Action item:
Would you copy out, word for word, the part of the text on AI policy enforcement that begins at "Your AI assistant" and stops after "oversight without friction."?

Selected text:

Your AI assistant just fixed a bug, updated Terraform, and rolled out a new microservice to prod — while you were still sipping coffee. That same autonomy that powers your velocity can also wreck it. Every AI model, agent, and copilot connecting to your systems creates an invisible new identity. Each can read secrets, move data, or execute commands independently. This is the unspoken challenge of AI-controlled infrastructure: powerful, but blind to policy control.
That’s where AI policy enforcement for AI-controlled infrastructure comes in. Without it, a prompt that looks helpful can trigger destructive commands or leak sensitive data into logs. You need a layer that translates AI intent into enforceable security actions. You need oversight without friction.
HoopAI does exactly that. It governs every AI-to-infrastructure interaction through a unified access layer. Instead of letting copilots or model context directly hit your APIs or databases, HoopAI inserts a smart policy proxy in the middle. Every command funnels through this layer, where guardrails decide what’s safe, what’s sensitive, and what needs review. If an AI tries to deploy to prod outside of its scope, HoopAI blocks it. If it handles PII, the data gets masked in real time. Every decision and event is logged and replayable for complete auditability.
Under the hood, permissions become ephemeral and scoped. AI agents operate with temporary, least-privilege tokens that expire as soon as the action finishes. That means no lingering credentials sitting in model memory or prompt contexts. Compliance frameworks like SOC 2 or FedRAMP love this level of control, and your security team will too.

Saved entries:
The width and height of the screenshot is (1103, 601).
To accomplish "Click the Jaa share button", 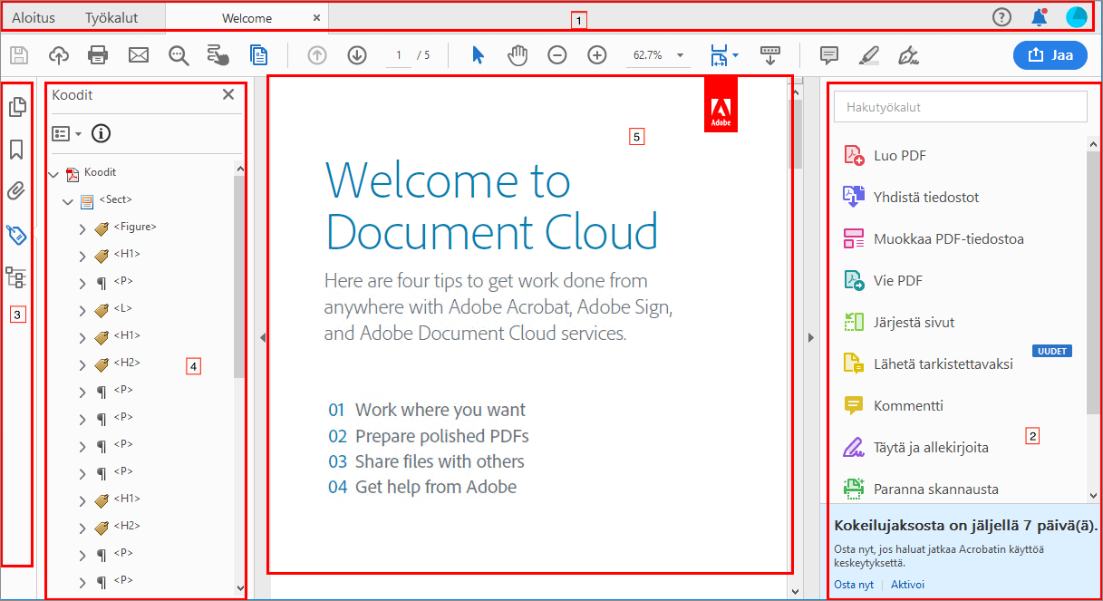I will (x=1050, y=55).
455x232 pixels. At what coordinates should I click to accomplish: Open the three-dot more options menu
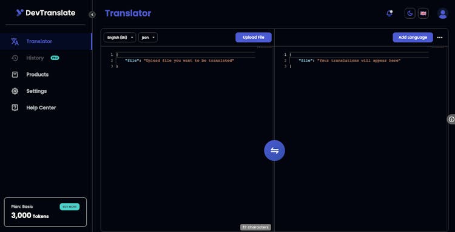[440, 38]
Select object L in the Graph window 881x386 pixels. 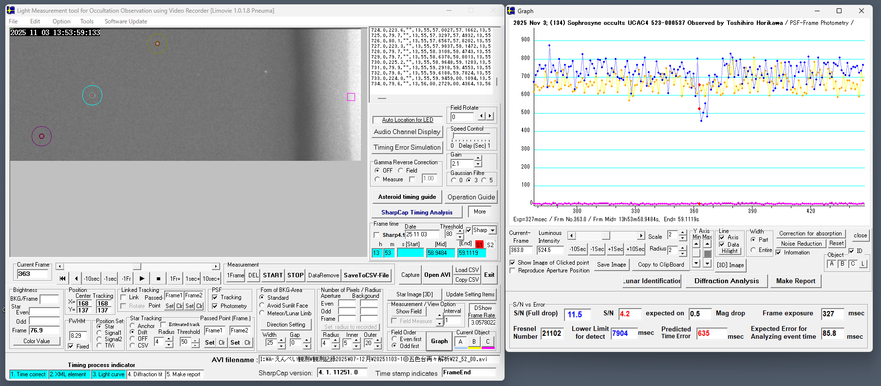coord(862,264)
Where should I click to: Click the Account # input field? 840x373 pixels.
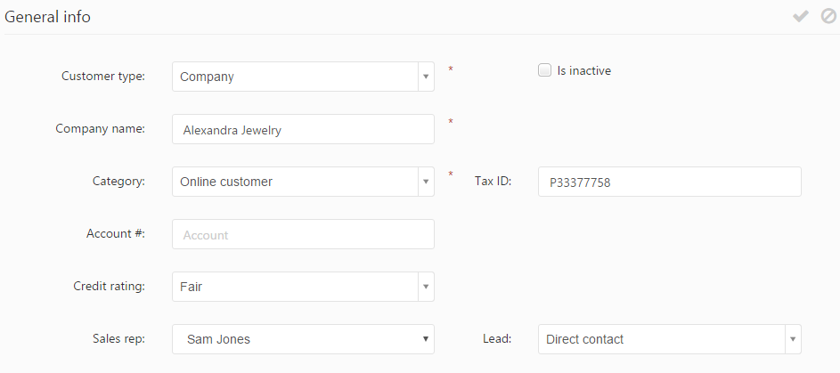point(303,235)
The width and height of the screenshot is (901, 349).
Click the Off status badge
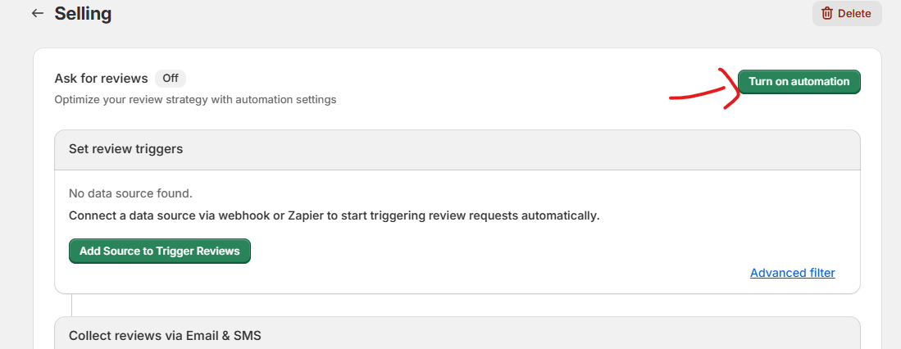click(170, 79)
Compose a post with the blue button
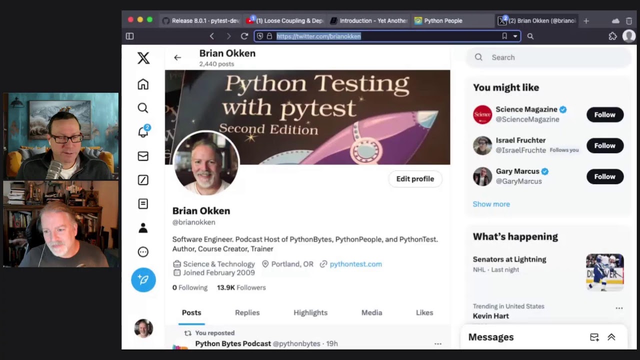Viewport: 640px width, 360px height. pos(144,280)
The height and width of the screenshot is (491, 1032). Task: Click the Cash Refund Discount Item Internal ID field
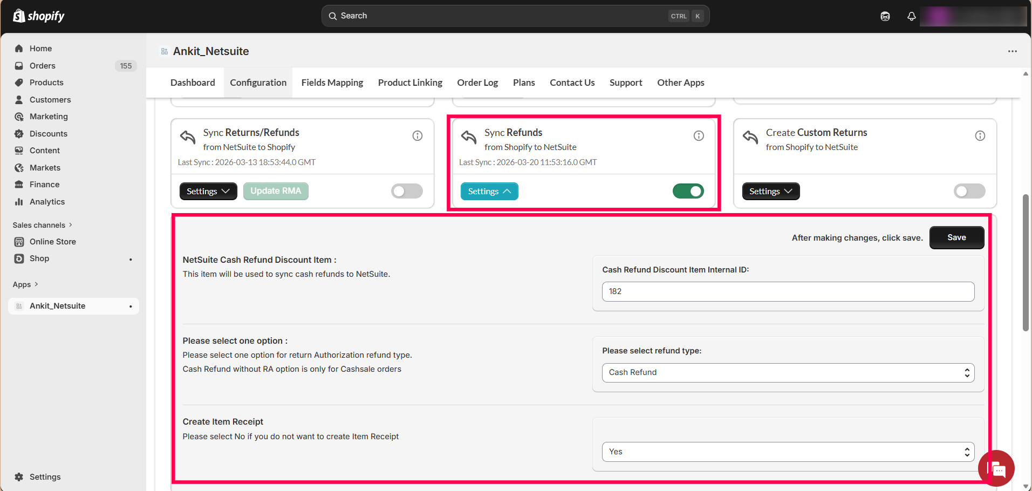[788, 291]
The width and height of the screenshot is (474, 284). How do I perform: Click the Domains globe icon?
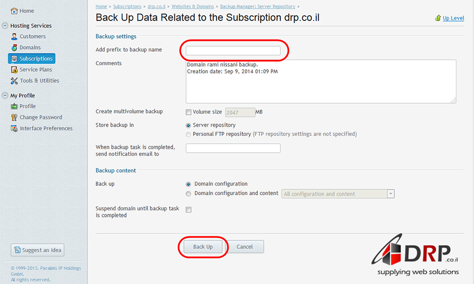coord(15,48)
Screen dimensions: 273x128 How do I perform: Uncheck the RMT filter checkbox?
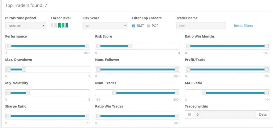134,26
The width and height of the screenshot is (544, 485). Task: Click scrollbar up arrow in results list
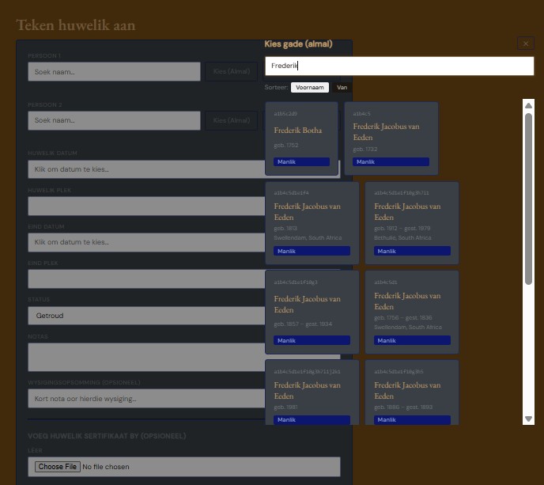[x=528, y=105]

Solution to this task:
Your AI assistant just fixed a bug, updated Terraform, and rolled out a new microservice to prod — while you were still sipping coffee. That same autonomy that powers your velocity can also wreck it. Every AI model, agent, and copilot connecting to your systems creates an invisible new identity. Each can read secrets, move data, or execute commands independently. This is the unspoken challenge of AI-controlled infrastructure: powerful, but blind to policy control.
That’s where AI policy enforcement for AI-controlled infrastructure comes in. Without it, a prompt that looks helpful can trigger destructive commands or leak sensitive data into logs. You need a layer that translates AI intent into enforceable security actions. You need oversight without friction.